Work instructions:
Extract all lines in the data that contain the word "question".

Extracted material:

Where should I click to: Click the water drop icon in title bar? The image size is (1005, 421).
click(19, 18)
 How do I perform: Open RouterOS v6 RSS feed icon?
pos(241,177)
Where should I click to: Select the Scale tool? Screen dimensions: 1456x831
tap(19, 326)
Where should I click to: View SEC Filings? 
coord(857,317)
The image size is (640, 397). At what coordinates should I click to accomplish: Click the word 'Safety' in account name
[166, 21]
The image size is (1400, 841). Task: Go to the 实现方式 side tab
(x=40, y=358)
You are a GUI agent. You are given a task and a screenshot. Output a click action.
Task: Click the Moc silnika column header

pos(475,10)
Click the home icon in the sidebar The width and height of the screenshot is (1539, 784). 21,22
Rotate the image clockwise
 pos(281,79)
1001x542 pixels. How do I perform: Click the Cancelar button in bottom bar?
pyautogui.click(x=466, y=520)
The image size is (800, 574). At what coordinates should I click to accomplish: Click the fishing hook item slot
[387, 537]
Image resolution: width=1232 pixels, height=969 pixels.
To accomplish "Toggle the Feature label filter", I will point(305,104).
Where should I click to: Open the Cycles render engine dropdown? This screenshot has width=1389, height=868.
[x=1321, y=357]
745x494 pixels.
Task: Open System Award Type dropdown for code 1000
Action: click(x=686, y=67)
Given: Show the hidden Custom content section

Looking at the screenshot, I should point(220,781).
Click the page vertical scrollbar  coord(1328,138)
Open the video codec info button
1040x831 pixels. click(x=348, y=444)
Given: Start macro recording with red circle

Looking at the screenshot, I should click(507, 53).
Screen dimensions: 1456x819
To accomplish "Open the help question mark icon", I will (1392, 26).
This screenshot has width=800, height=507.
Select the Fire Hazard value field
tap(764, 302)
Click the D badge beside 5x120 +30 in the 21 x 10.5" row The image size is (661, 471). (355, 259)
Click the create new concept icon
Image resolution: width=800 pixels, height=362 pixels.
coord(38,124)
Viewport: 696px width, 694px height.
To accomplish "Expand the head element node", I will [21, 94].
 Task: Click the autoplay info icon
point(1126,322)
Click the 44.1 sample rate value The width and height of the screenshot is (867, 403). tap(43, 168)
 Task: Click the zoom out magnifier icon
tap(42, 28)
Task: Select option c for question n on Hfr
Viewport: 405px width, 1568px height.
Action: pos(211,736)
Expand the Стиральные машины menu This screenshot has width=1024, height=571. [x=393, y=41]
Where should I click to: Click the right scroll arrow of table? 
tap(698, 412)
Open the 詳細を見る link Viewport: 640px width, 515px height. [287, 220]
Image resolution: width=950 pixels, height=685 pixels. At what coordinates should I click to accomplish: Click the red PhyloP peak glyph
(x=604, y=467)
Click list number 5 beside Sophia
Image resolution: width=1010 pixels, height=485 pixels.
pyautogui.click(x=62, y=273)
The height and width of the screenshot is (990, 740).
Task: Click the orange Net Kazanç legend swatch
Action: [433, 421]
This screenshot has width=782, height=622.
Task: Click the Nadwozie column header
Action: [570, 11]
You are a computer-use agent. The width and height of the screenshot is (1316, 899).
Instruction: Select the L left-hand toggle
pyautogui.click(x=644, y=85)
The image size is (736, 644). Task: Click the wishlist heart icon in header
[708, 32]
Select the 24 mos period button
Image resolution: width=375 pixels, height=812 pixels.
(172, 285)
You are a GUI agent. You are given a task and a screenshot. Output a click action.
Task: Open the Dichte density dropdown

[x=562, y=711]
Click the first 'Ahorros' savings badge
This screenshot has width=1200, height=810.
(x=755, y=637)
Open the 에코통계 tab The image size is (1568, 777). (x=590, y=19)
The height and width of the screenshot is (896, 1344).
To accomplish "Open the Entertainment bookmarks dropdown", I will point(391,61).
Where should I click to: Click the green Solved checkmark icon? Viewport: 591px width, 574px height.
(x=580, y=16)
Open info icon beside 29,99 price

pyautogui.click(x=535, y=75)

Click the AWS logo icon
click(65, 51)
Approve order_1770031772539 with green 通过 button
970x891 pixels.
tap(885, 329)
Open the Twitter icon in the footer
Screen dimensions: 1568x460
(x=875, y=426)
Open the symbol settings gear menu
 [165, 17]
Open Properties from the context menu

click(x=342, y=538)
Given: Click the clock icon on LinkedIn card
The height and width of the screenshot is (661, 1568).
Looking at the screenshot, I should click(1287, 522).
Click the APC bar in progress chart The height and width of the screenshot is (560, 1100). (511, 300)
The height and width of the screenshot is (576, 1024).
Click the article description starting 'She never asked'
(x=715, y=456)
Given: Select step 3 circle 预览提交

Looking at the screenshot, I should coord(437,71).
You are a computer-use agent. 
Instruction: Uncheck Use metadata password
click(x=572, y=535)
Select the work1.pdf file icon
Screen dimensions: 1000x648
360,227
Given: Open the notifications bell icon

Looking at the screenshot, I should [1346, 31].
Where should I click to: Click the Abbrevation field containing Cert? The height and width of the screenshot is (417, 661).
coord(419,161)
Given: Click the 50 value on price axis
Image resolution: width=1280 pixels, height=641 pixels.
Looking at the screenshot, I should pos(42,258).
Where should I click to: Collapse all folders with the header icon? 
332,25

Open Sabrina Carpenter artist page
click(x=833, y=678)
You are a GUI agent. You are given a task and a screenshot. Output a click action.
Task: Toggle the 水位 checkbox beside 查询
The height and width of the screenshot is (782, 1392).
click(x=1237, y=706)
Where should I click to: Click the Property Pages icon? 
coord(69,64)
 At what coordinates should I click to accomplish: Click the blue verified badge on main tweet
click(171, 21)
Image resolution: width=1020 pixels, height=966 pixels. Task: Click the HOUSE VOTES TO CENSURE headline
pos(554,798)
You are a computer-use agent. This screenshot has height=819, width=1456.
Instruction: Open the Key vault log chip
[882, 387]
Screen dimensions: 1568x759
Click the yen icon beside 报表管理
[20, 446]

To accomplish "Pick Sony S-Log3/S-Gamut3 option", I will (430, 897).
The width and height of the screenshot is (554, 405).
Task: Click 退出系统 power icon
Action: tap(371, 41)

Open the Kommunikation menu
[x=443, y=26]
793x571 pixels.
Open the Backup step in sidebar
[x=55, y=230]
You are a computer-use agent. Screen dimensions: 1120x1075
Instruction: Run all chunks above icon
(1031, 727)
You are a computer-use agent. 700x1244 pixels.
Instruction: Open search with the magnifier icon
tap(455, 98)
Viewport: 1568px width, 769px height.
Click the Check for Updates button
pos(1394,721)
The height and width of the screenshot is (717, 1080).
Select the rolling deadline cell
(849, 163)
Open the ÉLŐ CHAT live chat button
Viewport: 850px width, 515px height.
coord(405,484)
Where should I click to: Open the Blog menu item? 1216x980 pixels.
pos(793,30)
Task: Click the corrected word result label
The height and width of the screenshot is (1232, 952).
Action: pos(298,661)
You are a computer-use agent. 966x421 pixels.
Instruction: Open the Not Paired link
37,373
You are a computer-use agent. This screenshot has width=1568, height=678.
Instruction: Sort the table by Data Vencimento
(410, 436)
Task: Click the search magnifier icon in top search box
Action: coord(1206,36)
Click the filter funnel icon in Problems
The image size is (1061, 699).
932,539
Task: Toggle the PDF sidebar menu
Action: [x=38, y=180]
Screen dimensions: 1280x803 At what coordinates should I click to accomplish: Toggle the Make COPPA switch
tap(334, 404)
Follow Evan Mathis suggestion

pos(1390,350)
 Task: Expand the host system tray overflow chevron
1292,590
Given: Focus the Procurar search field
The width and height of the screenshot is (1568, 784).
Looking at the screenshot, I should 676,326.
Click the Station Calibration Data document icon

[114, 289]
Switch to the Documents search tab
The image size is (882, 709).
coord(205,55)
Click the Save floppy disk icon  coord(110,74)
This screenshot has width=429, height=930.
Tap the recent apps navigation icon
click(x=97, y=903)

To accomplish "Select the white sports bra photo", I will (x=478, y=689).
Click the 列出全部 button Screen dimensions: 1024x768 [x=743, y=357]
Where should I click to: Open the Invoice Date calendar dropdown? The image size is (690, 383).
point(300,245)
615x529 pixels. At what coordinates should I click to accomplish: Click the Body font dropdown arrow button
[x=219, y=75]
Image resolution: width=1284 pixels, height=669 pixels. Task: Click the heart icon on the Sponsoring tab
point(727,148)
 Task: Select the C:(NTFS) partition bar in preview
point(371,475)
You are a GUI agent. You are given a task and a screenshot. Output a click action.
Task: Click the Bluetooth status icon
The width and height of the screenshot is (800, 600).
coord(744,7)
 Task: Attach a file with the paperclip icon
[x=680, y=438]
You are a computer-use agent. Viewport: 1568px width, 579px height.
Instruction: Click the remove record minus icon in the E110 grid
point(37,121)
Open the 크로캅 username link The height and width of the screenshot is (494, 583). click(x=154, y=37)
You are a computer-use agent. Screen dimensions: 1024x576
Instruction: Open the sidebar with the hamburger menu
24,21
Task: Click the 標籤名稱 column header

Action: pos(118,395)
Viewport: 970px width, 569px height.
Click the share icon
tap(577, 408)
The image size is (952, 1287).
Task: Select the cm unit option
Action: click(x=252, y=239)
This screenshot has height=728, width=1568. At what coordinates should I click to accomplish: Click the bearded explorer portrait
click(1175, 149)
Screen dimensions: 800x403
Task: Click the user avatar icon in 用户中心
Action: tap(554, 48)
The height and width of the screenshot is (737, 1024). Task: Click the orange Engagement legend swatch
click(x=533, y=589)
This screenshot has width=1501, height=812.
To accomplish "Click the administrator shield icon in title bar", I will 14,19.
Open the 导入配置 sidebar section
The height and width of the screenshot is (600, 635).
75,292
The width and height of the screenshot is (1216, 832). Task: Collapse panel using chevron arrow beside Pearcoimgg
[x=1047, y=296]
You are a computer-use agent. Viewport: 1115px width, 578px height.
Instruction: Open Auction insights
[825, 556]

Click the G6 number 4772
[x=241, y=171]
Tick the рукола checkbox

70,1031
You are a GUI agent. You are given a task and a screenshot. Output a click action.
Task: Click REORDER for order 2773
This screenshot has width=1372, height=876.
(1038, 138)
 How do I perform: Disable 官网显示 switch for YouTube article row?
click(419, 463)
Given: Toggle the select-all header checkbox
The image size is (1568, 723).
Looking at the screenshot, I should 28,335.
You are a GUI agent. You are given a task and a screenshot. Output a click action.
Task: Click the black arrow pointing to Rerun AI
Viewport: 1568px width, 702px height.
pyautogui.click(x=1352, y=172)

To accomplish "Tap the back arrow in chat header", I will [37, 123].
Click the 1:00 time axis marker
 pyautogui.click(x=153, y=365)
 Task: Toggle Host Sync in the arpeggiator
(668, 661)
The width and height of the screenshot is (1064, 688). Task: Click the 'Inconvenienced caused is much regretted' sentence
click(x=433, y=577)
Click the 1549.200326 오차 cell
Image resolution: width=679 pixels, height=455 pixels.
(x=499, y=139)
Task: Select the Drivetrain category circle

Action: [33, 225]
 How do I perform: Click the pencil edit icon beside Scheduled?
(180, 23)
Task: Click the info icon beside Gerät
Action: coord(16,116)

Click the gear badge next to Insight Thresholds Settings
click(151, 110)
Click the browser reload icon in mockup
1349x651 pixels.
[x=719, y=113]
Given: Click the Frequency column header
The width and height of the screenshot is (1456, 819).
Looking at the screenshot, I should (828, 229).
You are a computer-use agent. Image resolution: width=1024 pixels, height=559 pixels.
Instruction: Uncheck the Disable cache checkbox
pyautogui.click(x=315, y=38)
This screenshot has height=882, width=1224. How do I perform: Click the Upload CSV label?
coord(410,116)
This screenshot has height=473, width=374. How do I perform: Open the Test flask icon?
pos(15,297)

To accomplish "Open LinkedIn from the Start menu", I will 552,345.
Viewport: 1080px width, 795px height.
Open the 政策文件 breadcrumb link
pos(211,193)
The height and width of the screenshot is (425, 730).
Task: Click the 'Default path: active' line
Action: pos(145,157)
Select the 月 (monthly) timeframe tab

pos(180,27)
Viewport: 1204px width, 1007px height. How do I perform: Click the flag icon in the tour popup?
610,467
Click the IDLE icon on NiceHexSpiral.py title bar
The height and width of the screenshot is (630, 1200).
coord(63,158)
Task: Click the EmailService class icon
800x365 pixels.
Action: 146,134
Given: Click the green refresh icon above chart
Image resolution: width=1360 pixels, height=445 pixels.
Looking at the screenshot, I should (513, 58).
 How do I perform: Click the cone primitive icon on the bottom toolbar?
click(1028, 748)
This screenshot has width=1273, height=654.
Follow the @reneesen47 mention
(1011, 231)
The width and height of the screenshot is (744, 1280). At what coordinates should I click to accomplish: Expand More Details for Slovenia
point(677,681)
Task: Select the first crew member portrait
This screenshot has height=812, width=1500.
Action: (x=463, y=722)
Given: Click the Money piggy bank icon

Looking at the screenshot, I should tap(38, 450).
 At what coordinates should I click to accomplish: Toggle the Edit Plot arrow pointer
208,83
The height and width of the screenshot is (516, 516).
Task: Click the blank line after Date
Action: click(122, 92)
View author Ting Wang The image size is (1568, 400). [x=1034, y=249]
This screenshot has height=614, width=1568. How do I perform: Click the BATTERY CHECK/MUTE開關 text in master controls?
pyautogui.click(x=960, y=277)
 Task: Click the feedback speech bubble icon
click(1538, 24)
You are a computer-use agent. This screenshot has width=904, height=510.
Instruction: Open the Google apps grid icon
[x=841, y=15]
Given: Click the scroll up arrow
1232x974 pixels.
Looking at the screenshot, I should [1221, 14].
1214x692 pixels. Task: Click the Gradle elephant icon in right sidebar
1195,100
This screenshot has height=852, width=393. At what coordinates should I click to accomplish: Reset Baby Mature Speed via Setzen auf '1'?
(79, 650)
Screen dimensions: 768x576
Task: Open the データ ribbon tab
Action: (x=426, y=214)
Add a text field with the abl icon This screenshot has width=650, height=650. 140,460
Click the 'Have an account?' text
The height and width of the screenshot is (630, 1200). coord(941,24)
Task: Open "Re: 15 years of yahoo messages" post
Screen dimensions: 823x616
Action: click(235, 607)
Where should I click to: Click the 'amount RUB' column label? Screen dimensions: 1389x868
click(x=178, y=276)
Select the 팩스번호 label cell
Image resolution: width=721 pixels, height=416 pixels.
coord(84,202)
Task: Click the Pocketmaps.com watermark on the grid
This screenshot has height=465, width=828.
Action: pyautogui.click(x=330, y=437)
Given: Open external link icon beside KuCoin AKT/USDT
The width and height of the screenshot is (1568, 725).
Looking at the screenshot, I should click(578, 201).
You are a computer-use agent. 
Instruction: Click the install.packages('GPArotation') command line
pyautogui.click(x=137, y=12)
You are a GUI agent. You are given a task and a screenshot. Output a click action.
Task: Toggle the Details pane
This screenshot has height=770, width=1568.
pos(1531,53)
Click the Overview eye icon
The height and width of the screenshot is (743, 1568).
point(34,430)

Written solution:
To accomplish "Open the help question mark icon", I will (1392, 26).
Task: Select option c for question n on Hfr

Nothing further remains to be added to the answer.